Anyone know anything about this contraption? I'd like to actually
spin it up just for the hell of it, but I'm afraid I may destroy it.
The tag in the fuzzy photo says:

TRANSMITTER
GYRO FLUX COMPASS
Reg. U.S. Pat. Off.
Mfr's Part No 12002-1-B Contract No W33-038 AC-3827
AN 5751-1 Ser. No. AF-44 57054
BENDIX AVIATION CORPORATION
ECLIPSE-POINEER DIVISION

I had one of these about 35 years ago. I probably still have some
of the parts off it. As I remember, it was a single-phase 115 V
400 Hz.
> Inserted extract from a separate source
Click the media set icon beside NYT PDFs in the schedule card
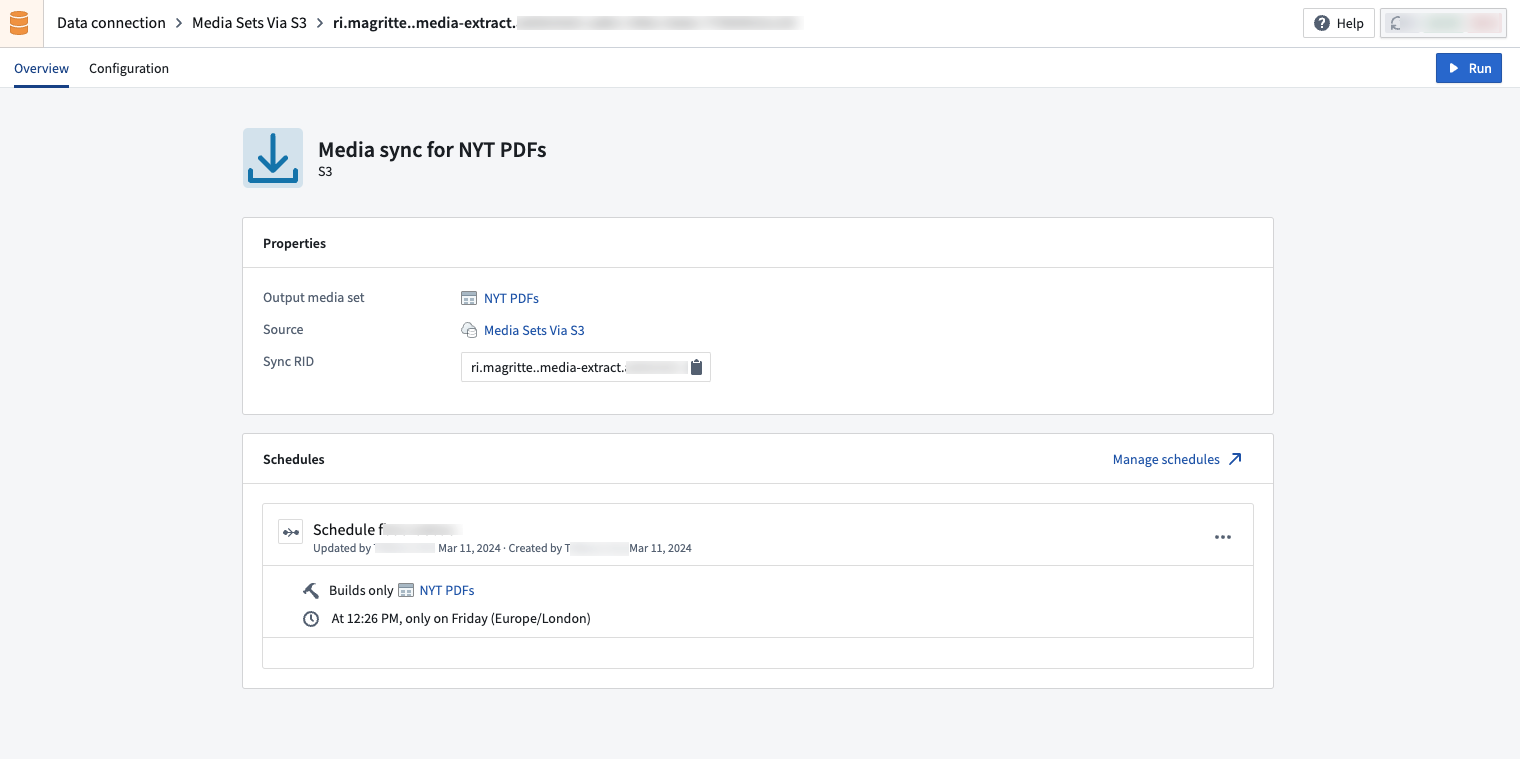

One or more of those big metal-cased capacitors on the gyro
inner gimbal shifts the phase for the phase shifted winding to get it
started. You can probably get it to start spinning with a large stereo
amp and a signal generator. It doesn't actually take a lot of power,
but the larger stereo amps can develop 70+ volts output. To get more
voltage, you can bridge it across the two output channels' hot
terminals. Then, you'd need to supply signals 180 degrees out of phase
to the two amplifier inputs.

You could also apply 18 V at 60 Hz to it, but I don't know if that will
spin it up to 3600 RPM. You'd also need to increas the phase shift cap
by a factor of 6.3 Normal speed would be about 22000 RPM at 400 Hz.